Los concellos concentran solo el 23 % de las quejas que se presentan anualmente al Valedor. Un porcentaje que no es elevado si se compara con las que provoca la Xunta, casi el 75 % del total. Aún así, durante el 2017 la defensora tramitó 3.734 protestas contra los ayuntamientos gallegos. En el área de Santiago cada semana los vecinos presentan una media de dos, hasta superar el centenar en total, 106. A la cabeza aparece Compostela, con 37 reclamaciones. Pese a tener muchos menos habitantes, Raxoi concentró más quejas que A Coruña (35), y sobre todo que Ferrol, en donde solo se presentaron 14. De hecho, por encima de este concello está Ames, con 19. Los otros municipios del área de Santiago presentan un número muy inferior. Padrón, el siguiente, registró siete.

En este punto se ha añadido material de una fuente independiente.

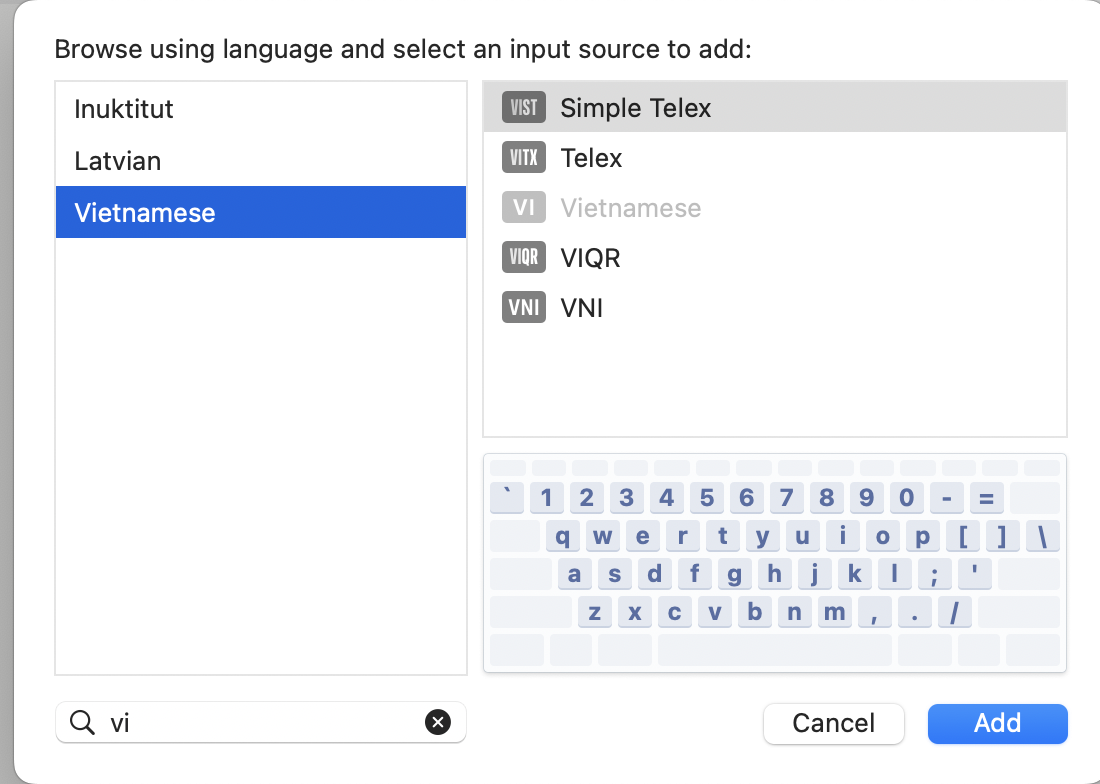
Task: Click the "m" key in keyboard preview
Action: [834, 612]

No solo hubo quejas sino que la valedora tuvo que recordar en numerosas ocasiones a los ayuntamientos sus deberes legales. Ames y Padrón fueron los que recibieron más tirones de orejas -tres cada uno-; mientras que A Baña, Dodro, Oroso y Santiago recibieron un apercibimiento cada uno. No solo hay que cumplir la legalidad, sino que cuando el Valedor inicia una investigación es preciso remitir la información en plazo. Ahí Compostela fue la más perezosa, incumpliendo plazos en 11 ocasiones, y A Baña en 5.

¿Y por qué se quejan los vecinos? Fundamentalmente lo hacen de dos áreas, urbanismo y servicios sociales. Dentro de la primera la accesibilidad es un tema recurrente. Y también los ruidos. La propia defensora pone varios ejemplos. En Ames, la accesibilidad y la reserva de plazas para personas con movilidad reducida centró varias reclamaciones. Pero también en Santiago. Como en la reforma de la rúa Carreira do Conde. Los técnicos estudiaron el proyecto y subsanaron las deficiencias, admite el Valedor. Los ruidos siguen siendo objeto de quejas en Compostela, y el Concello no sale muy bien parado por las diligencias realizadas. Bares o cafés que funcionan como pubs, y terrazas que generan problemas a los vecinos.

Los recursos sociales, educativos y sanitarios también provocan el malestar del ciudadano, y aunque muchos son competencia autonómica, los concellos se ven implicados cuando no realizan debidamente algún trámite o cuando administración local y gallega se echan la culpa mutuamente. ¿Y qué tienen que decir los concellos? José Miñones, alcalde de Ames, el segundo que ha recibido más quejas, asegura que cuando llega la petición de información del Valedor se dan los pasos necesarios, aunque admite que en ocasiones apenas tienen tiempo, «el día a día es una vorágine y además el departamento al que se solicitan la mayoría de los informes es urbanismo, por lo que en ocasiones es difícil responder en plazo».

«Ni vienen al concello»

La figura del Valedor es útil para el ciudadano «si se utiliza bien», asegura Miñones. Y es que hay vecinos, lamenta, que acuden directamente a poner una reclamación ante el defensor «sin que nosotros tengamos ni siquiera constancia de que existe la protesta». El alcalde asegura que el ciudadano puede pensar que el hecho de ir al Valedor «le da más categoría a la queja que está presentando», cuando lo cierto es que la mejor opción es acudir primero al ayuntamiento, que es quien puede subsanar el problema, y recurrir después si no se solventa al defensor.

Más de un año por las discrepancias entre dos servicios del CHUS en el caso de una menor

 

 

La Administración gallega concentra la mayoría de las quejas y la sanidad absorbe muchas de ellas. Dentro de las que detalla la valedora, Milagros Otero, figura el caso de una menor diagnosticada de una infección microbacteriana atípica, en el que existe una supuesta discrepancia entre dos servicios del CHUS. Lo llamativo del proceso es que la defensora comenzó su tramitación en el 2016, se mantuvo en el 2017 y llegó el 2018 sin que estuviese resuelta. En varias ocasiones se solicitaron informes a la Consellería de Sanidade, ya que se apreciaban «contradicións» en la documentación que aportaba.

Por su parte, la USC recibió 71 quejas, una cifra muy similar a las universidades de Vigo y A Coruña, pero más positiva si se tiene en cuenta que estas dos instituciones tienen menos alumnado, profesorado y personal de administración y servicios. Más reclamaciones concentró la CIUG, 76, por la organización de las pruebas de acceso a la universidad.